With respect to the purported investment advice to pursue a unitranche-first strategy, the Court found that these allegations were not stated with the required particularity under the Private Securities Litigation Reform Act (“PSLRA”), as plaintiffs “never specifie[d] when this advice was given, how firm in their conviction these investment advisors were in recommending [the Company] avoid mezzanine deals moving forward, or what a mix of mezzanine and unitranche investments should look like.” The Court concluded that these “ambiguities,” together with the fact that plaintiffs admittedly had not alleged any motive to defraud investors, “diminish[ed] the strength of any scienter inference that can be drawn from the allegation.”

Next, the Court further rejected that alleged statements in 2017 amounted to admissions regarding the Company’s knowledge in 2014 and 2015. The Court explained that “many bad investments will, in retrospect, look like the ‘wrong strategic call’” and that plaintiffs’ use of these statements “amount[ed] to little more than pleading fraud by hindsight.” For example, the Court noted that an executive’s observation that, looking back on 2014 and 2015, one “would reasonably conclude that there was a period where [the Company] was [chasing] yield more than it should have,” did not permit any reasonable inference that the Company “knew or recklessly disregarded the risk that pursuing yield necessarily required a sacrifice in the quality of their investments.” In addition, the Court held that the public report in December 2015 actually contradicted any finding of scienter because it “contains just as many optimistic statements about the state of the mezzanine lending market as it does those expressing concern with the potential changes in that market” and the report observed that “most firms’ portfolio credit quality was strong” and “[d]efault risk remains low.”

Similarly, the Court rejected plaintiffs’ other arguments based on events in 2016 and 2017 as impermissible attempts to plead “fraud by hindsight.” Specifically, the Court gave allegations regarding the replacement of the Company’s CEO no “weight toward a scienter inference” because there were no “allegations demonstrating Defendants’ contemporaneous knowledge that their 2014 and 2015 investments lacked quality.” Moreover, with respect to the Company’s alleged change in investment strategies and an executive’s alleged statement that the prior strategy had been the “wrong strategic call,” the Court explained that the Company’s SEC filings had warned that its portfolio companies were equivalent to “high yield” or “junk” securities and there was no allegation that the Company “knew or recklessly disregarded” that its investments bore more risk than “typical ‘high yield’ or “junk’ securities.” The Court also held that allegations based on the Company raising capital in 2016 and 2017, and its alleged motive to “keep share prices and dividends high in order to attract more investors,” were “generalized motives . . . shared by all companies” (emphasis in original) and were insufficient under the PSLRA to support an inference of scienter.

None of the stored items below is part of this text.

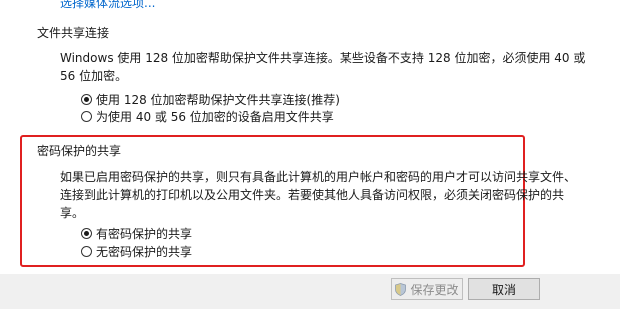 This screenshot has height=309, width=620. Describe the element at coordinates (80, 151) in the screenshot. I see `password-sharing-title: 密码保护的共享` at that location. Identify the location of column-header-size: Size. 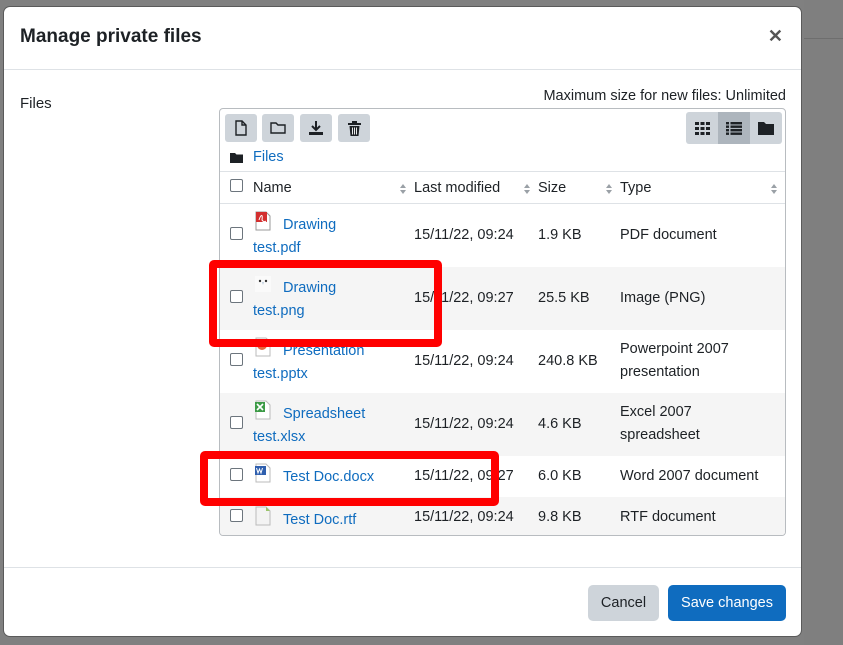
(579, 188).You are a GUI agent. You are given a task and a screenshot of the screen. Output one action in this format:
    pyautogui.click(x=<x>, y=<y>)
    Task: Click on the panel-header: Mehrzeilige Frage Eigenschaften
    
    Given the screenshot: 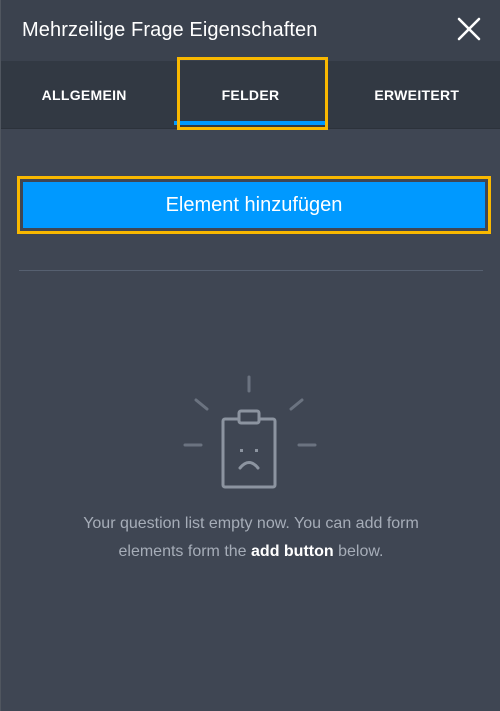 What is the action you would take?
    pyautogui.click(x=250, y=30)
    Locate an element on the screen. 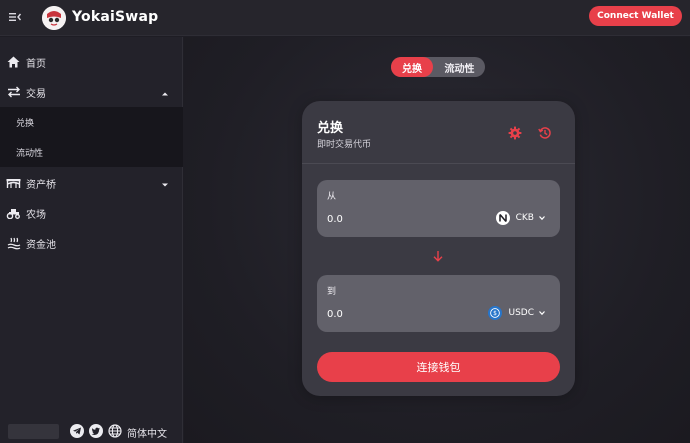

The Court concluded that, considering the allegations “holistically and in their proper context,” plaintiffs failed to support a “strong” inference of scienter and that the “much stronger inference” was that “Defendants had an honest debate about the merits of a subjective business judgment, and in hindsight, simply made the wrong choice with some investments.” In this context, the Court observed that the replacement of the CEO and change in investment strategy were “more reasonably read as an extension of that debate, rather than as an effort to cover up . . . fraud.” The Court further noted that the “breadth of Defendants’ risk disclosures to investors further strengthens the competing inference of innocence,” and that these disclosures included that the Company invested in “junk” securities that were “highly speculative” and that the Company faced risks from operating in a “highly competitive” lending environment.

Having affirmed the dismissal of the Section 10(b) claims with prejudice for failure to adequately allege scienter, the Court found that the failure to adequately allege scienter was “fatal” to the Section 20(a) claims against the individual defendants.